In this paper, we have not given a test procedure to distinguish closely linked and pleiotropic QTL which cause the genetic correlations between each trait. There have been some of literatures about it, and generally, the likelihood ratio (LR) statistic [1, 2] and Bayesian factor (BF) statistic [7] always have been used to solve the problem [7]. In our multitrait analysis, although the LR testing procedure in [2] is completely applicable, it is not optimal, because it is based on single-QTL model.

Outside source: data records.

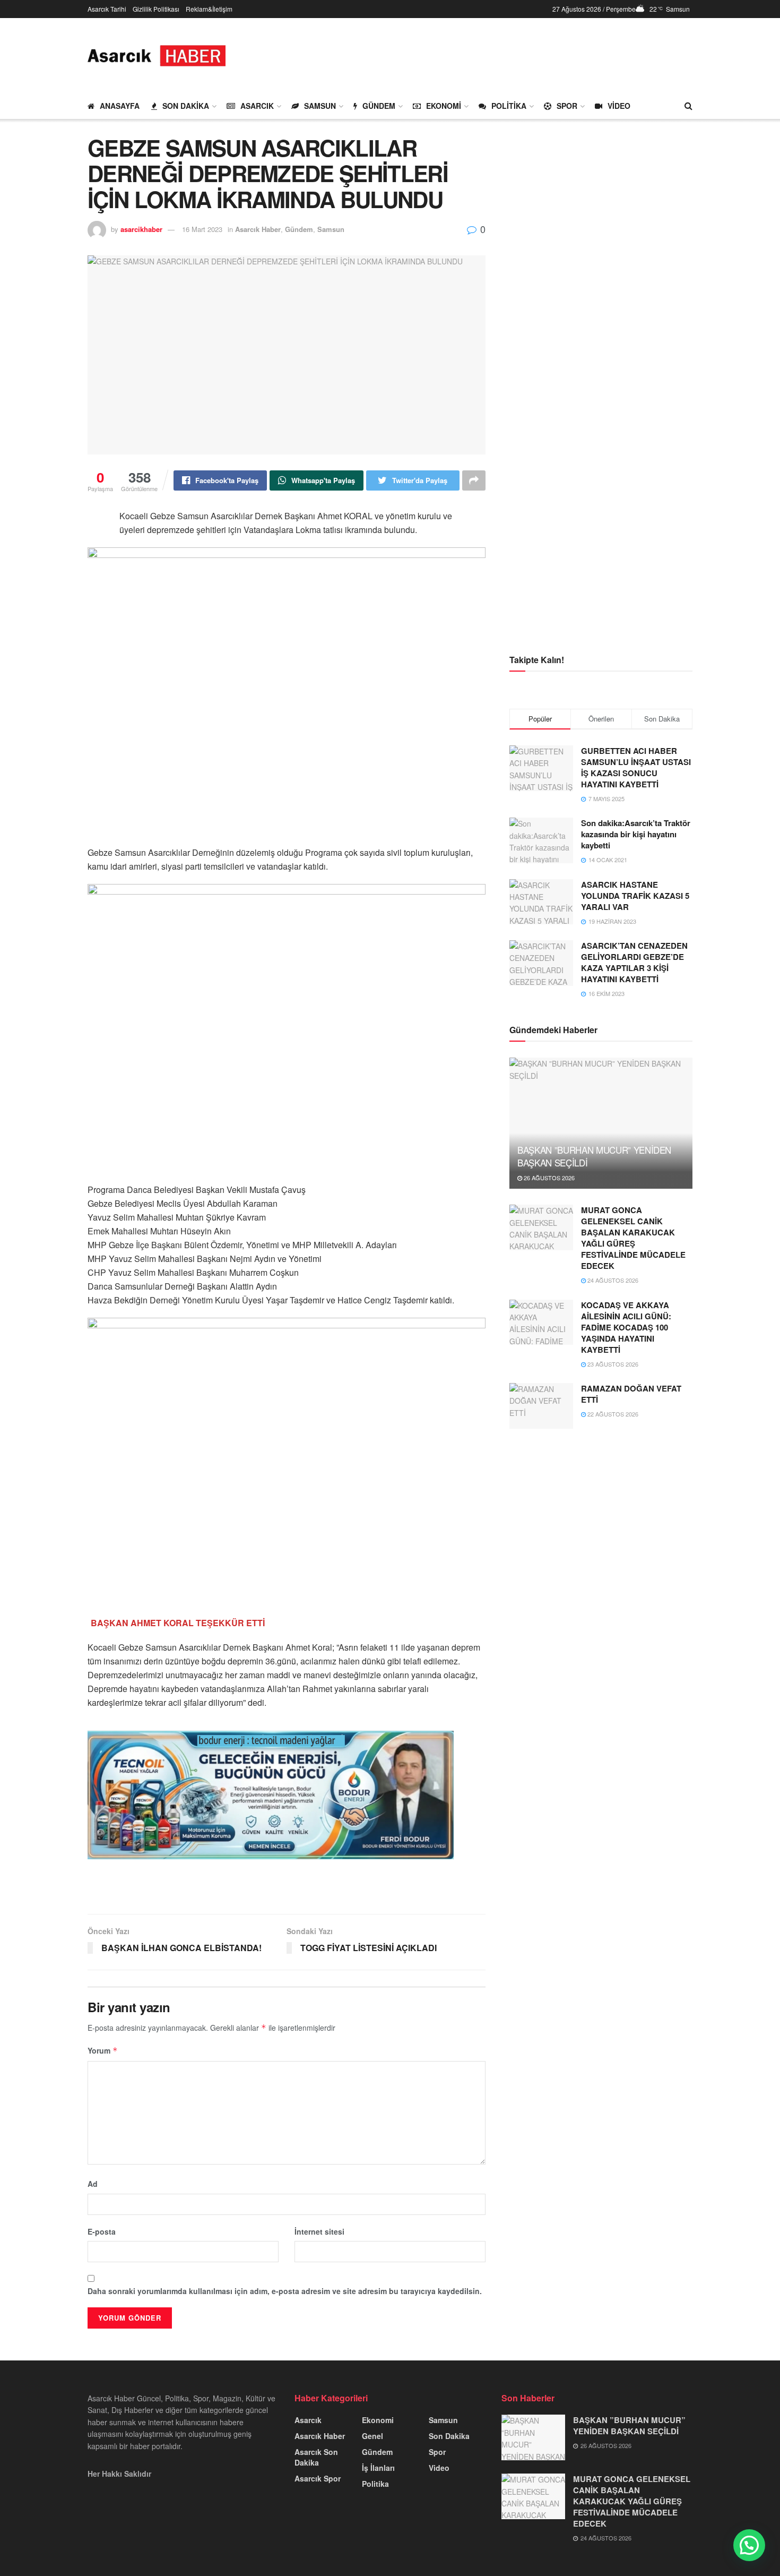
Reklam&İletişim (209, 8)
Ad (93, 2183)
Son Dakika (185, 105)
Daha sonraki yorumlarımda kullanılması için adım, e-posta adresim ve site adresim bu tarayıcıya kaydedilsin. (285, 2291)
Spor (567, 105)
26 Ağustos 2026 (548, 1177)
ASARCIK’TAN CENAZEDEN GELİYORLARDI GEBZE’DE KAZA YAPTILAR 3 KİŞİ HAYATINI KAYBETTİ (634, 962)
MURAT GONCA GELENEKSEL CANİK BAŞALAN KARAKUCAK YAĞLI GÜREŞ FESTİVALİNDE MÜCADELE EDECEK (633, 1238)
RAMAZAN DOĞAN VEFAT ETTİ (631, 1394)
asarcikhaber (141, 229)
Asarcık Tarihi (107, 8)
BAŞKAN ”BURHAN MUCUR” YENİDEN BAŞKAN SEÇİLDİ (594, 1156)
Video (619, 105)
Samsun (320, 105)
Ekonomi (443, 105)
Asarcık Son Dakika (316, 2457)
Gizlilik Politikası (156, 8)
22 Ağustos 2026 (612, 1414)
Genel (372, 2436)
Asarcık (257, 105)
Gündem (378, 105)
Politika (508, 105)
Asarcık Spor (317, 2478)
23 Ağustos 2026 (612, 1364)
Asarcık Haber (258, 229)
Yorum (103, 2050)
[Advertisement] (499, 54)
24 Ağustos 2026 (612, 1280)
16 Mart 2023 (202, 229)
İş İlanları (378, 2467)
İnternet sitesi (319, 2231)
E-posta (102, 2231)
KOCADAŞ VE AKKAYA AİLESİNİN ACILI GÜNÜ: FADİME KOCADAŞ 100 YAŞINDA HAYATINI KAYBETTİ (626, 1327)
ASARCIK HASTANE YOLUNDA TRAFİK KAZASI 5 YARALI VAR (635, 896)
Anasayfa (120, 105)
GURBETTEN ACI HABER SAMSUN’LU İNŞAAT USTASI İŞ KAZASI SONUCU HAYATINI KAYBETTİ (636, 767)
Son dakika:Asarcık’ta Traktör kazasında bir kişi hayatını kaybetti (635, 834)
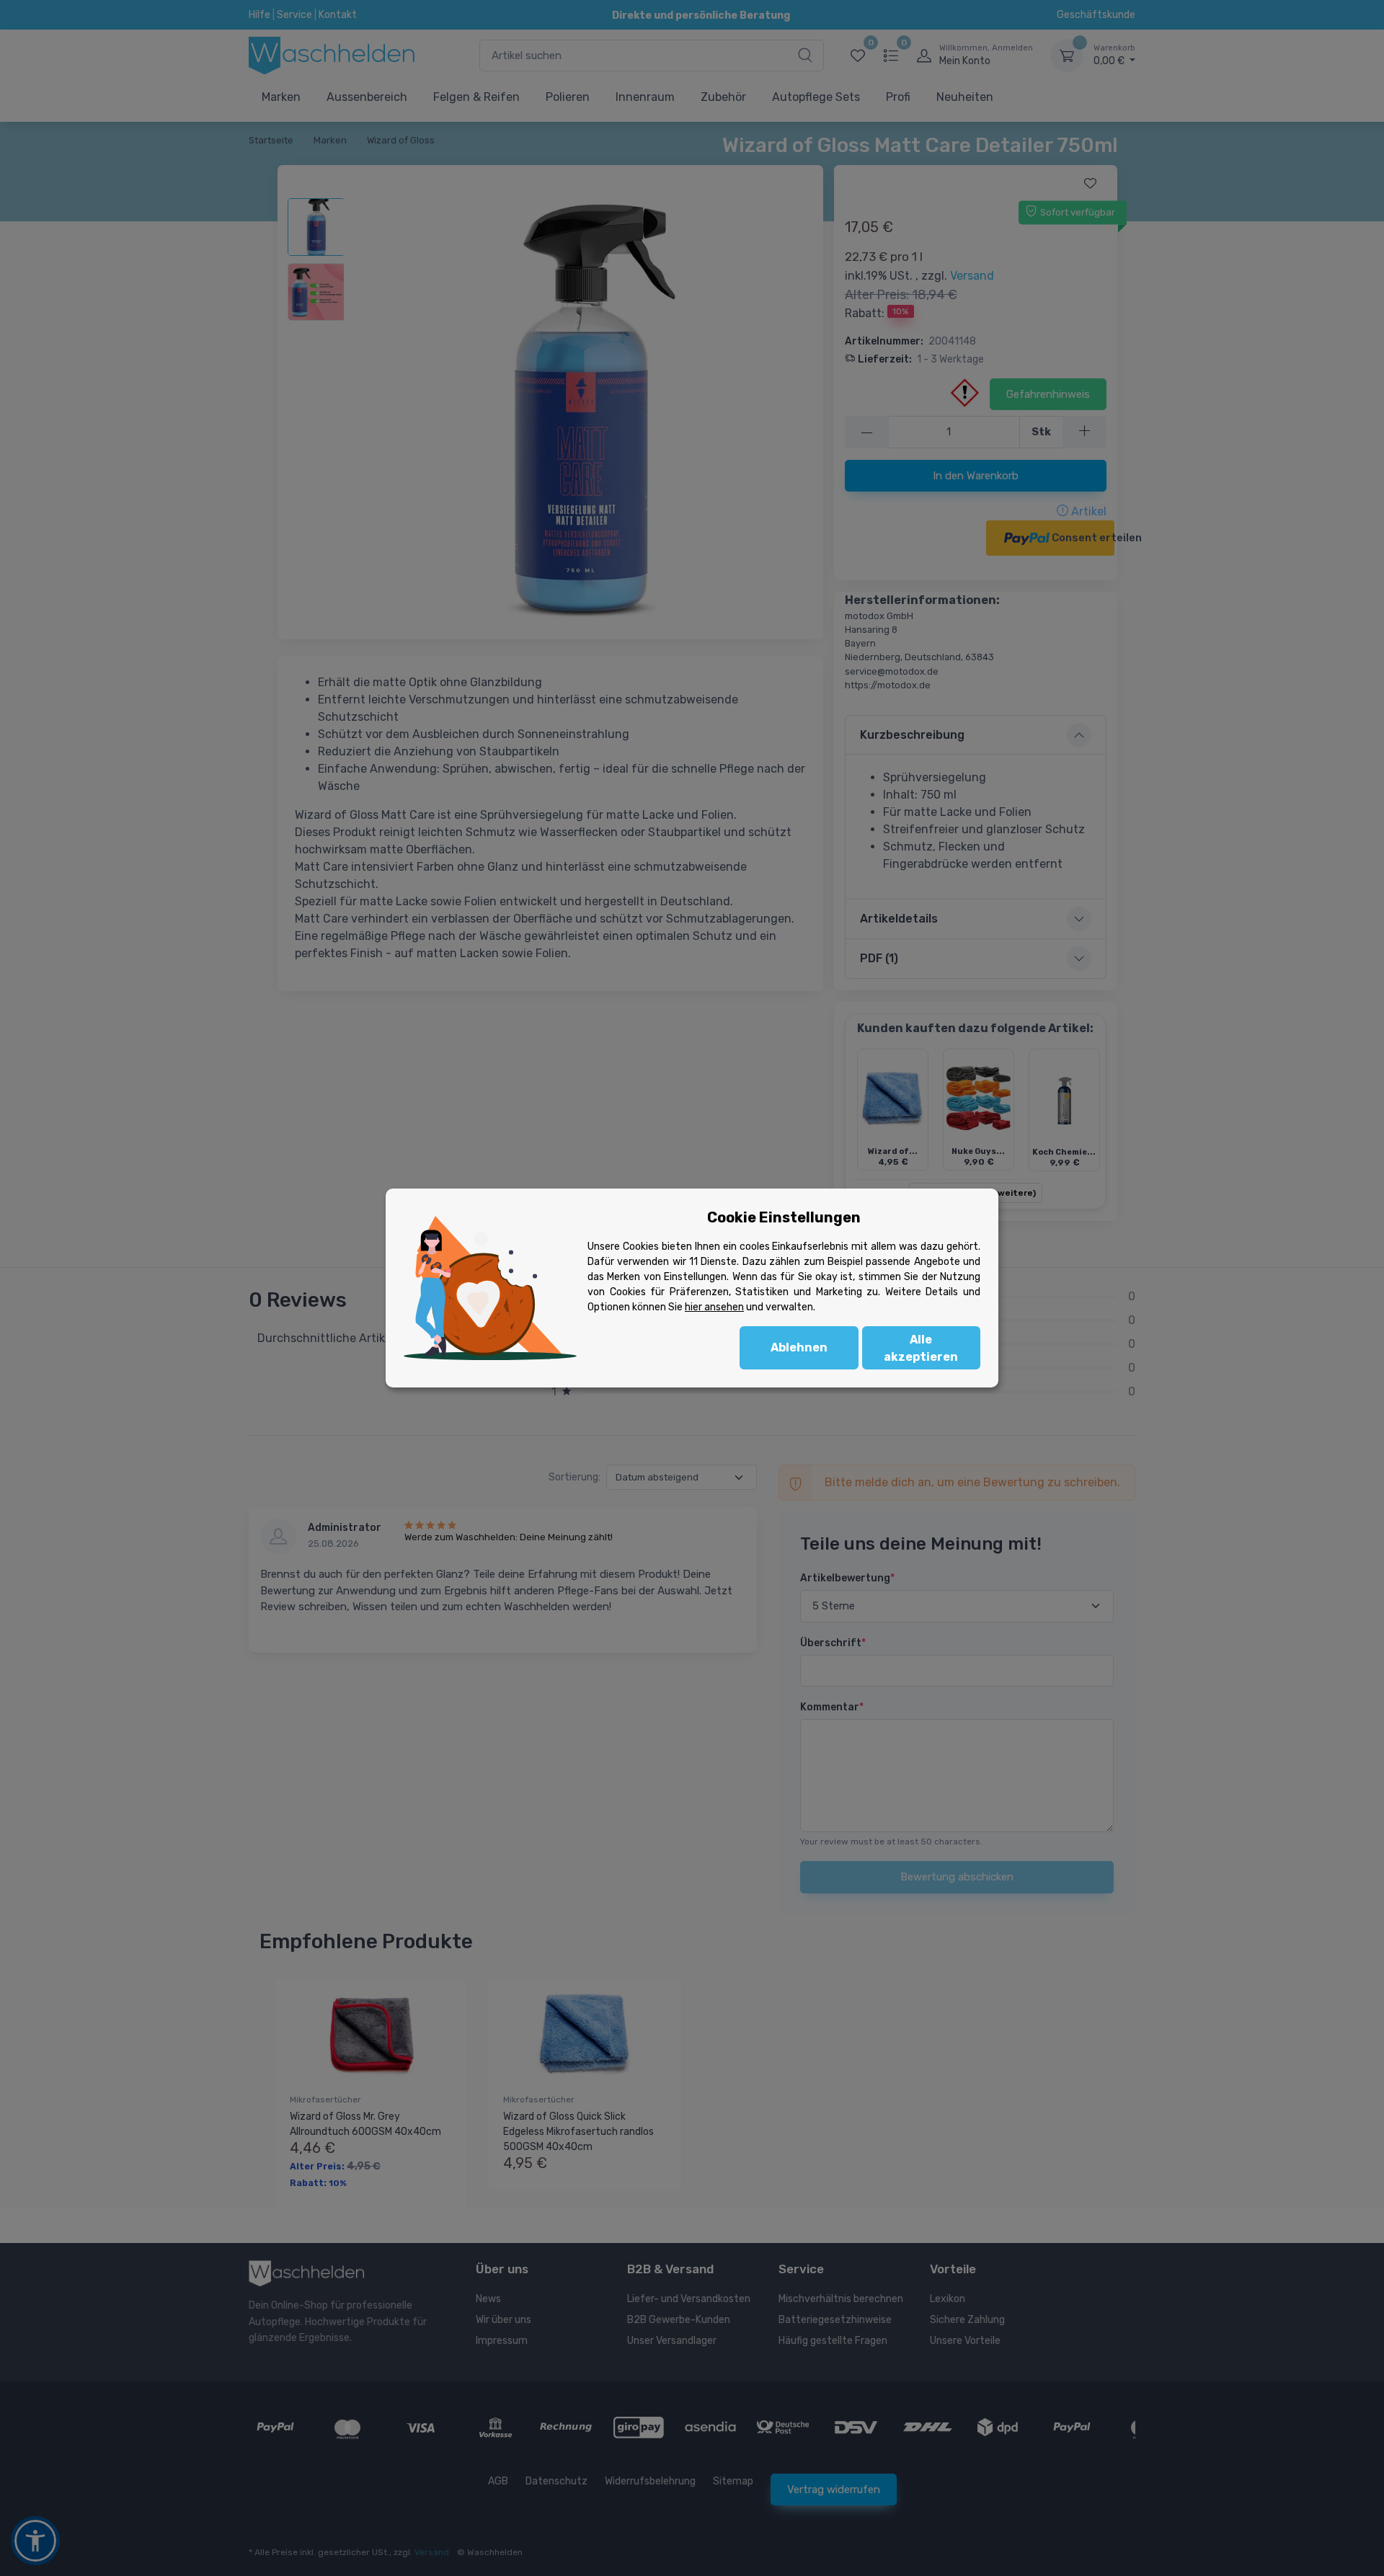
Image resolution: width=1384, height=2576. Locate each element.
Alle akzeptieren (921, 1348)
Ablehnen (799, 1347)
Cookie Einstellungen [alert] (784, 1217)
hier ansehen (714, 1307)
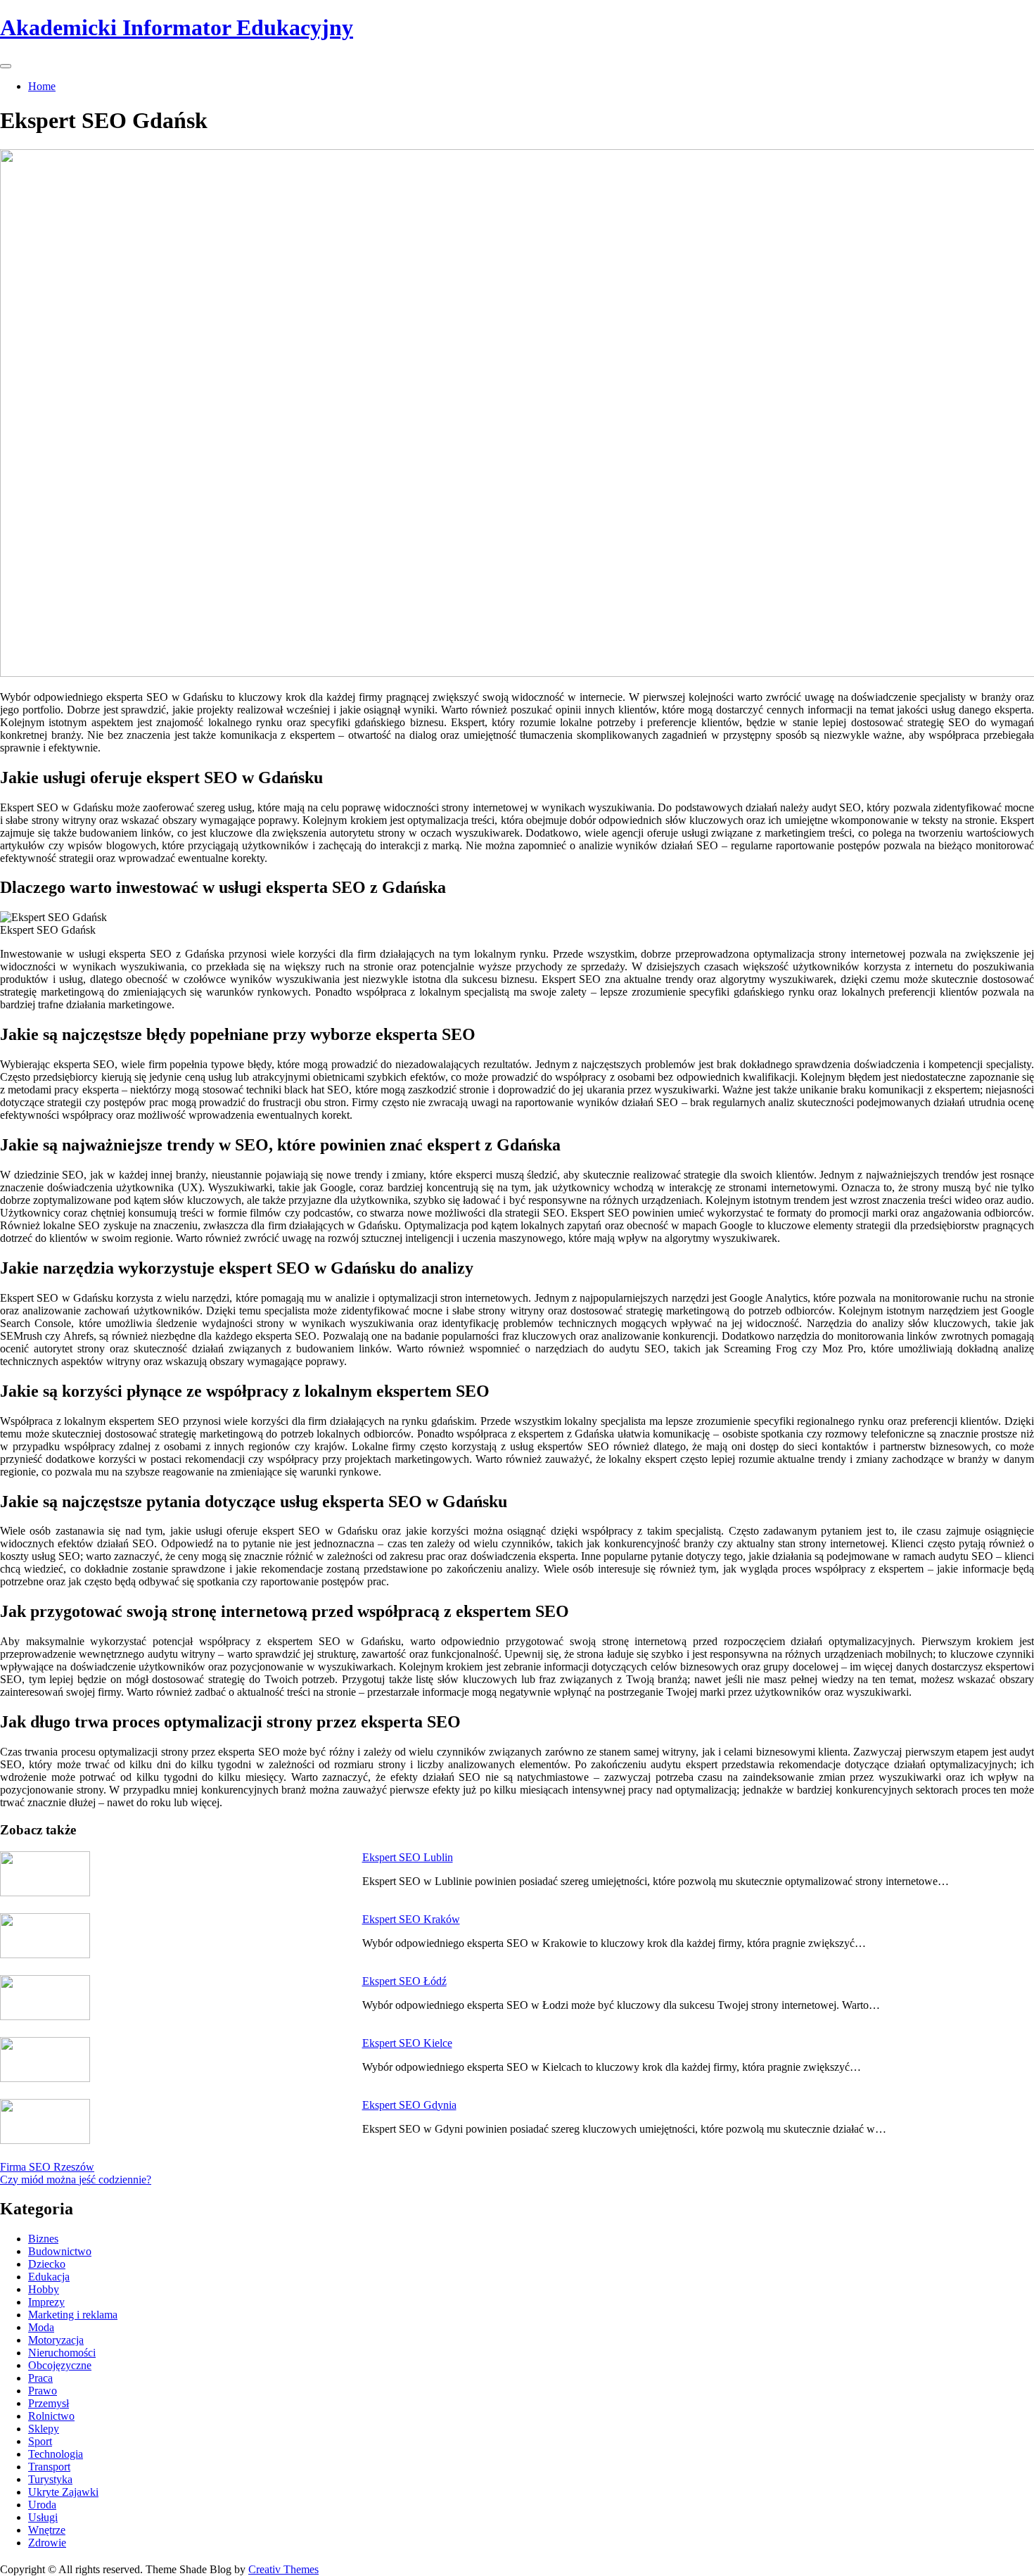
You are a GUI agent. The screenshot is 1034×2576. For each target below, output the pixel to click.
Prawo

Also Bayesian approach can be used for such testing, but the computing time is a big factor of concern. Hopefully, an efficient and fast approach will be developed that could solve the problem nicely.

Conclusion

Bayesian composite space approach [18] is an effective method for model selection. Yi [16] firstly used it for QTL mapping and proved it to be effective for mapping multiple QTL. In this article, we extended this novel statistical method to multitrait mapping of QTL. Compared with separate analysis, joint analysis is optimal, because the parameters are updated by vector or matrix and the correlation information between multiple traits can be made good use of. The powerful of the proposed multitrait method also be proved by both simulation experiments and real data analysis, and they all showed that the multitrait analysis tends to give higher statistical power than the single trait analysis.

Methods

Multivariate linear model

Consider n individuals derived from a backcross population crossed from two inbred lines with observations on some densely distributed codominant markers and on m quantitative traits. Supposed that the maximum number of QTL is p, the phenotypic value y_kiof individual i for k th trait can be described by the following multivariate linear model:

y_{k i} = b_{k 0} + \sum_{j = 1}^{p} γ_{k j} x_{k i j} b_{k j} + e_{k i},

(1)

for i = 1, 2, ..., n and k = 1, 2, ..., m, where γ_kjis model indicator variable, indicating the j th QTL of k th trait included (1) or excluded (0) from the model; b_{k 0}is population mean; b_kjis QTL effect; x_kijis QTL genotype, if QTL genotype is homozygote x_kij= 1, otherwise -1; e_kiis residual error and assumed to follow multivariate normal distribution. If we denote equation (1) by matrix, it can be expressed as:

y_{i} = b_{0} + \sum_{j = 1}^{p} Φ_{j} X_{i j} b_{j} + e_{i},

(2)

for i = 1, 2, ..., n, where y_i= [y_1i, y_2i, ..., y_mi]^T, b₀ = [b₁₀, b₂₀, ..., b_{m 0}]^T, b_j= [b_1j, b_2j, ..., b_mj]^T, e_i= [e_1i, e_2i, ..., e_mi]^T. They are all (1 × m) column vectors. Equation (3) is QTL genotype matrix and Equation (4) is model indicator matrix, they are all (m × m) diagonal matrix.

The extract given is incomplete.